Saturday, August 20, 2005

soapbox? check.

ahh, the relief of fiber.
...
over at bookslut there's a link to a rather pointless conversation about whether chick lit has value. (the discussion starts out promising then devolves into a weird, meandering junior high wannabe snarkfest, and not in that interesting way, either.)

why link to it? it comes back to issues of value, taste, discernment. i've been writing my own piece of dreck lately (one that i am enjoying) and the other night, when i came home a little wasted from a work function, roomie was watching Wedding Date (the one with Debra Messing and one of the Dermots). what an utterly insipid movie. roomie put her finger on it: there's no conflict and everyone is boring. where's the conflict when the most common rule of chick lit is 'marry the boy who loves you for being you'? and where's the conflict when the heroine's journey to self-discovery follows a simple trajectory - middle class dream almost attained, middle class dream deferred, middle class dream reinforced and used as reward for maintaining the (middle class) status quo. what's discovered when she ends up back where she began, perhaps a little more knowing, but basically still unaware?

the chick-lit lovers (and their authors plum sykes, jennifer weiner, marian keyes and that woman who made my roomie throw the book across the room) defend their genre by comparing their domestic dramas to those of austen but they don't seem to have read austen very well. it's no wonder they choose austen as their guide; she's easy to underestimate. her clean and chatty novels of drawing rooms and marriage plans seem like our romance novels but austen had actual conflict. elizabeth bennet was not trying to 'find herself' in the love of a good man; she was fighting for survival, knowing that her future, and those of her sisters, depended on marriage - and marriage, even if you were gently bred, was not a sure thing especially if your family's class and reputation was...in question. this is the conflict - austen's drama is not about darcy loving elizabeth for herself; it's about class distinctions, money, sexual scandal and the laws of primogeniture that endanger a woman's ability to be free.

that's what Conflict is - the very BIG thing outside of the hero/heroine that endangers the outcome of the narrative. it's not whether someone is fat, or fired, or if someone will read the email that was accidentally sent when someone else was drunk with jealousy and stupidity. it's not a misunderstanding or a misheard conversation. that's called a plot point. conflict points to something monumental and the fact that these stories lack that largeness, that weight, just undercuts their argument that what they write is important.

3 comments:

Delia Christina said...

you're welcome.

despite my obvious pique, i occasionally read chick lit, hoping i'll come across one that won't make me run immediately to a nice thriller written by elizabeth george or ruth rendell where women are, at least, intelligent and thoughtful.

ones i have enjoyed:
just friends - robyn sisman
ralph's party - lisa jewell

Orange said...

Well said.

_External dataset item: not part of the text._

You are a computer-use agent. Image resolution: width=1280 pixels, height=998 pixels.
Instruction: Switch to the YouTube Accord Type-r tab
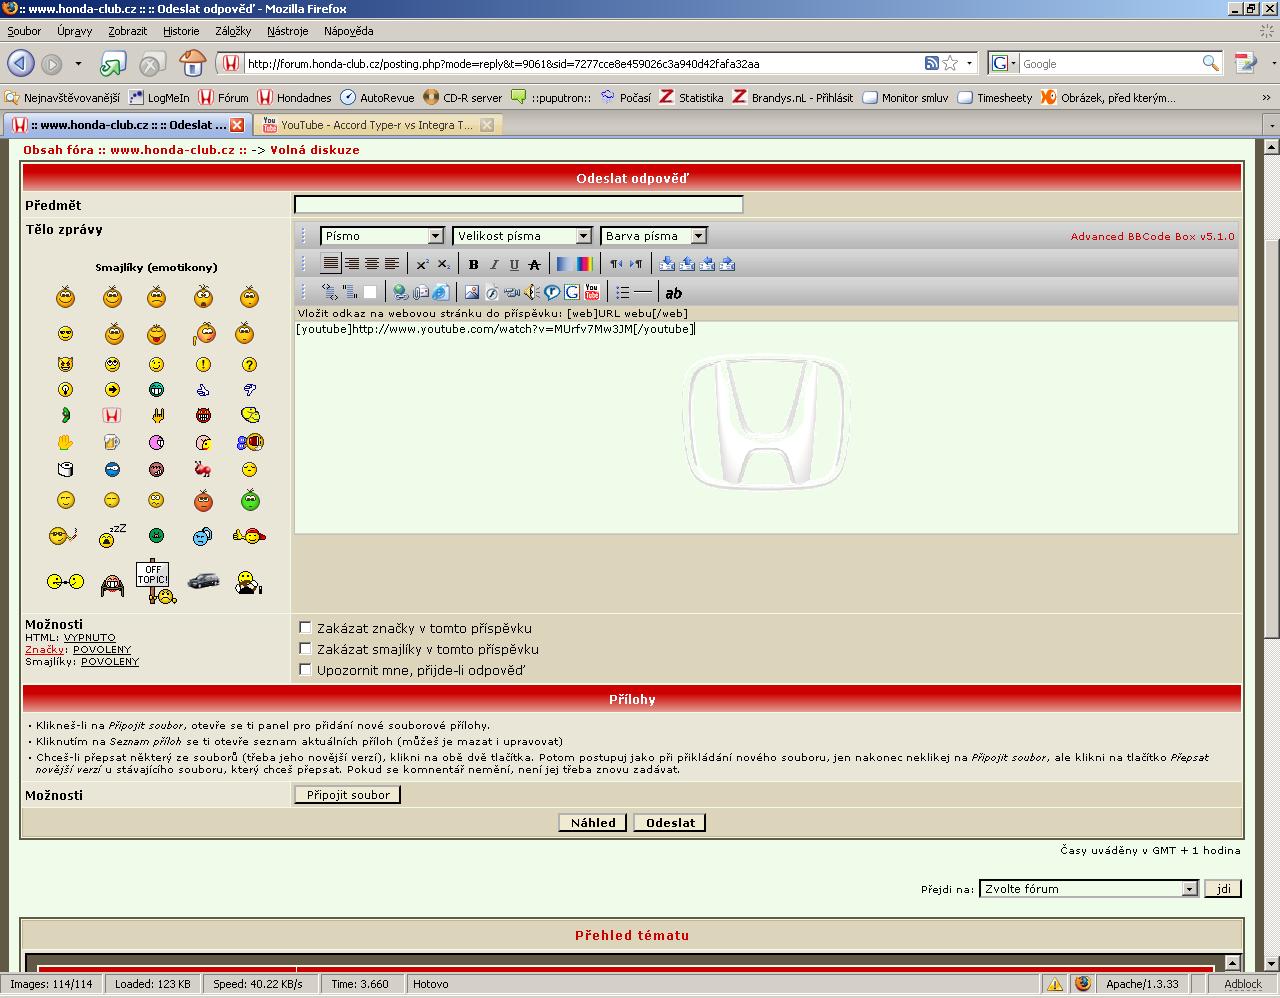point(375,125)
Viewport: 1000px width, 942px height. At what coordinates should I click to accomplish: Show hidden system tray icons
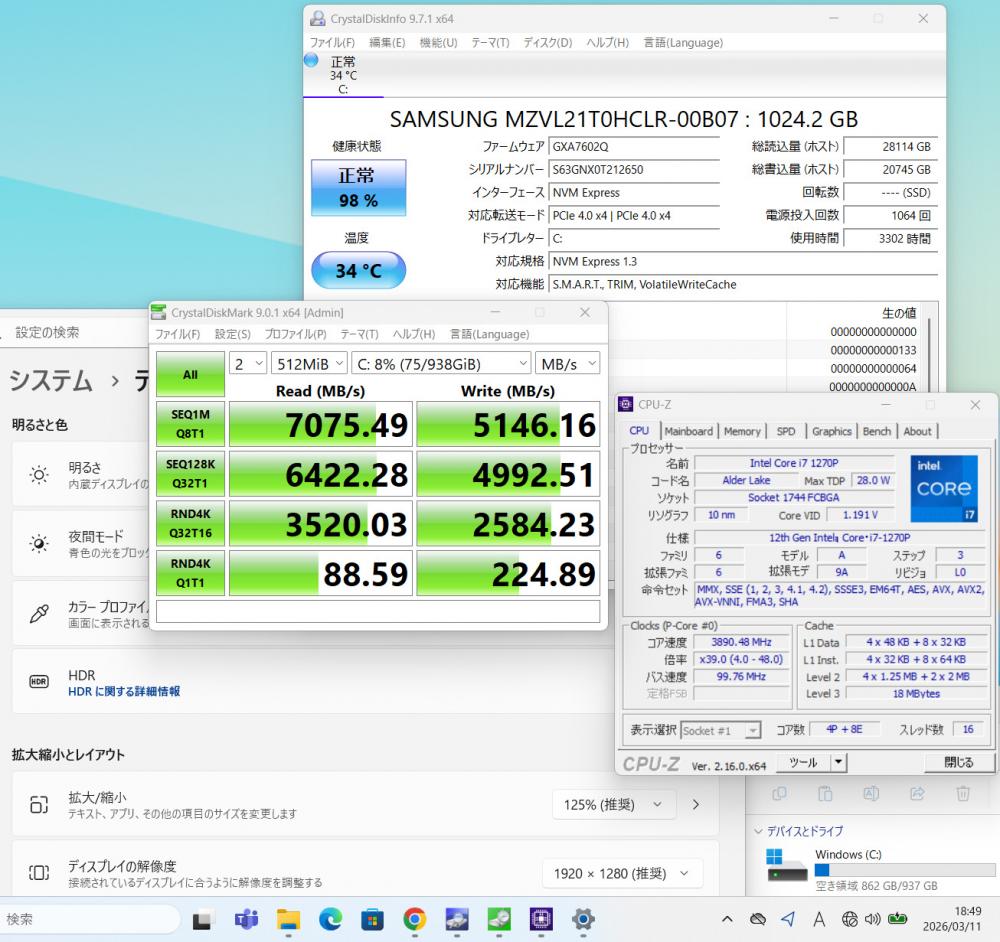point(728,919)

I can't really add much to the conversation because I haven't read any chick lit since the two Bridget Jones books, and I haven't been reading novels period for a few years. (I know, I'm deprived.)

Anyway, it was great to meet you this afternoon! Perhaps we'll see each other again soon when you look across the street from your friend's apartment and into my windows. (I'll try to keep some clothes on.)

Delia Christina said...

over on bitch, there's a post about the same thing:
http://bitchphd.blogspot.com/2005/08/chick-lit-bane-or-glory.html.

orange, it was good to meet you, too! let's do it again!